Gallatin Professor Stephen Duncombe has brought Sir Thomas More’s 16th century tale, Utopia, into the 21st century with the first web-based, open source, and open access edition of More’s classic work.
New York University Professor Stephen Duncombe has brought Sir Thomas More’s 16th century tale, Utopia, into the 21st century with the first web-based, open source, and open access edition of More’s classic work.
“Open Utopia” may be found at http://theopenutopia.org.
Duncombe has utilized the capabilities of the web to enable readers to engage in Utopia in new ways that open up the text, creating a platform for others to comment upon More’s text and write their own, building communities of critics and creators. In collaboration with the Institute for the Future of the Book, “Open Utopia” features a “Social Book” edition that allows Utopia readers to annotate the text on-line and then share their thoughts with communities as small as a local book club or as large as the world. Through “Wikitopia,” a wiki platform for collective authorship, readers become writers: drafting individual and collective new visions of Utopian societies.
“Open Utopia” also features an ever-expanding library of user-generated, Utopian-themed videos and images as well as audio files of Utopia read aloud.
“We need Utopian thinking more than ever,” explains Duncombe, an associate professor at NYU’s Gallatin School of Individualized Study, “and I’ve always thought it ironic that a text that lauded common property was restricted by copyright and limited in its distribution through its paper and ink form.
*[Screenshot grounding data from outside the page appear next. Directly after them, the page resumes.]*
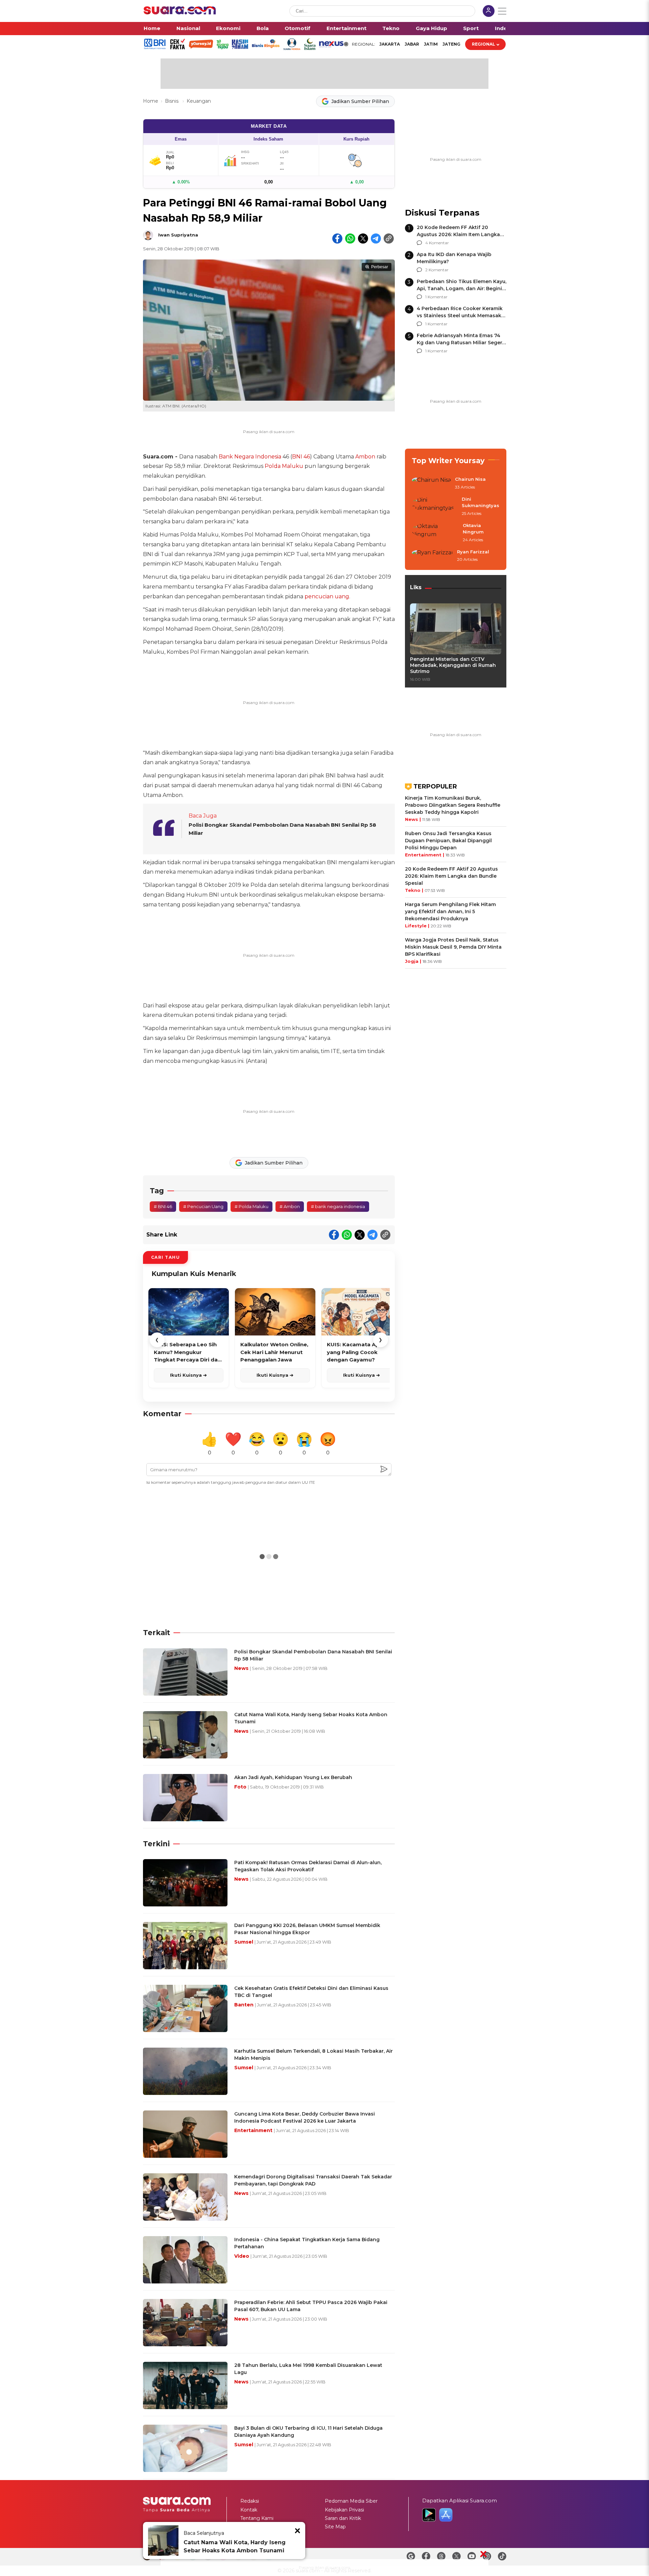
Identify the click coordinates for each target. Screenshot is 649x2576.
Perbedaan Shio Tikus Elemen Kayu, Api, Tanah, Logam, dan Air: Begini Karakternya (461, 288)
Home (152, 28)
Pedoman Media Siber (351, 2501)
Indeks (504, 28)
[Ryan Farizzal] (432, 556)
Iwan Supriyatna (178, 234)
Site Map (335, 2527)
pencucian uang (327, 596)
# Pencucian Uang (203, 1206)
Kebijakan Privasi (344, 2510)
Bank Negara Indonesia (250, 456)
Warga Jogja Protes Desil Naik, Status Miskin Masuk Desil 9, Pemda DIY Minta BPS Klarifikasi (453, 947)
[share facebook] (337, 238)
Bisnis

My ‘Open Utopia’ project is an effort to open up More’s text – in every way possible.”
Duncombe concludes: “Thomas More’s Utopia is more than the story of a far-off land where there is no private property. It’s a text that instructs us how to approach texts, be they literary or political, in an open manner: open to criticism, open to participation, open to modification, and open to re-creation. I’ve done my best with the ‘Open Utopia’ to convey this message and continue the tradition.”